Lembre-se: qualquer página com vídeo repete a lição tanto em vídeo quanto em texto. Você pode seguir o que preferir, dependendo de como aprende melhor.

KQL 101

[Certifique-se de usar o banco de dados SecurityLogs para este exercício.]

Digite a consulta abaixo no workspace para ver as primeiras linhas da tabela Employees. Pressione “run” ou “shift + enter” para executar a consulta. Todos os blocos de código KQL deste workshop estarão destacados em cinza como o exemplo abaixo.

Employees
|   take 10

Esta consulta tem algumas partes. Vamos entender cada uma delas:

“KQL1” “KQL2”

O operador take é uma ferramenta poderosa para explorar linhas de uma tabela e, assim, entender melhor que tipo de dados estão guardados ali.

🎯Dica – O que fazer quando não sabe por onde começar: Sempre que você encontrar uma tabela de banco de dados desconhecida, a primeira coisa a fazer é amostrar suas linhas usando o operador take. Assim, você descobre quais campos estão disponíveis para consulta e pode imaginar que tipo de informação pode extrair da fonte de dados.

A tabela Employees contém informações sobre todos os funcionários da nossa organização.

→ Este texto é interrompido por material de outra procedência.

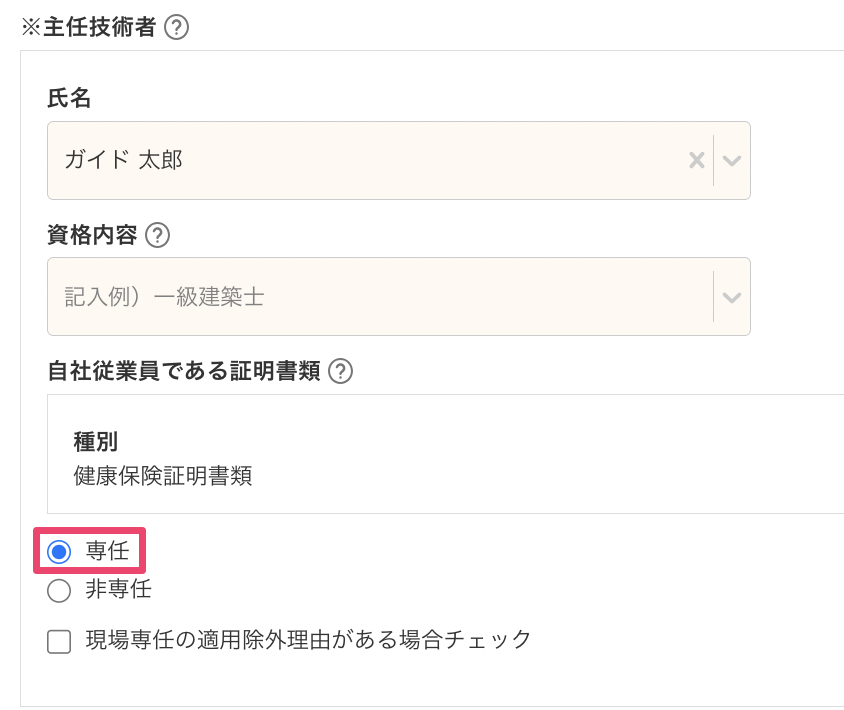Click help icon next to 資格内容
The height and width of the screenshot is (710, 844).
click(x=157, y=235)
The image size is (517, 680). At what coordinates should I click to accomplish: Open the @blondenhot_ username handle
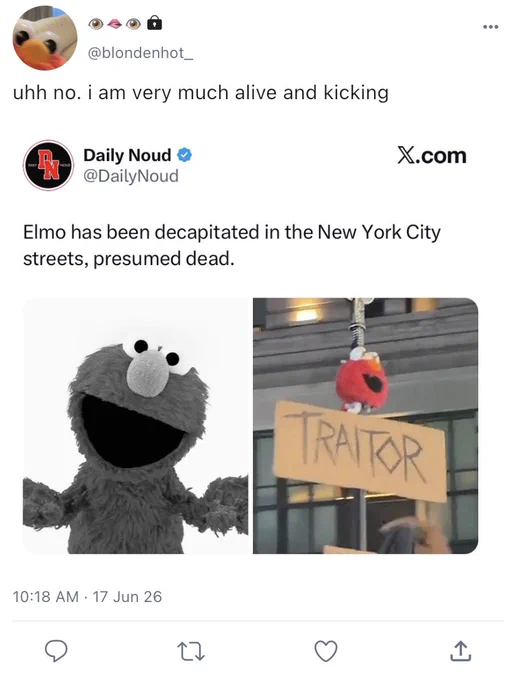[140, 53]
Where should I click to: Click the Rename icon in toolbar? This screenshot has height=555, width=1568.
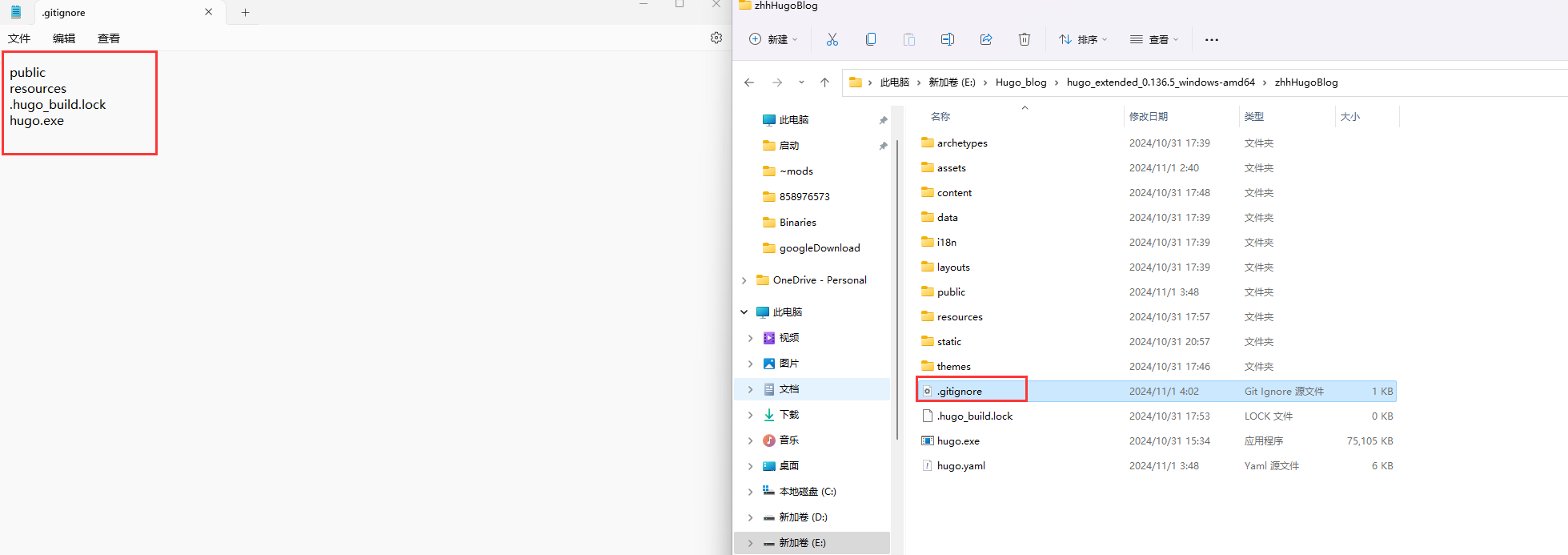pos(948,39)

Neste caso, vemos que a organização se chama “Envolve Labs” e o domínio é “envolvelabs.com”.

Você pode escrever várias consultas na mesma aba do workspace. Para isso, separe cada consulta por uma linha em branco. Veja abaixo como as consultas para Employees, Email e OutboundBrowsing estão separadas por linhas em branco nas linhas 3 e 6.

“KQL3”

Quando há várias consultas, é importante dizer ao ADX qual delas você quer rodar. Para escolher, basta clicar em qualquer linha que faça parte da consulta. Assim que selecionar, ela ficará destacada em azul, como nas linhas 4 e 5 acima.

Descobrindo “Quantos”: O operador ‘count’

Podemos usar count para ver quantas linhas há em uma tabela. Isso mostra quanto dado está guardado ali.

Employees
|   count

Filtrando Dados com o operador ‘where’

Até agora, rodamos consultas que olham todo o conteúdo da tabela. Muitas vezes, na análise de cibersegurança, queremos ver só os dados que atendem a certos critérios. Para isso, aplicamos filtros em colunas específicas.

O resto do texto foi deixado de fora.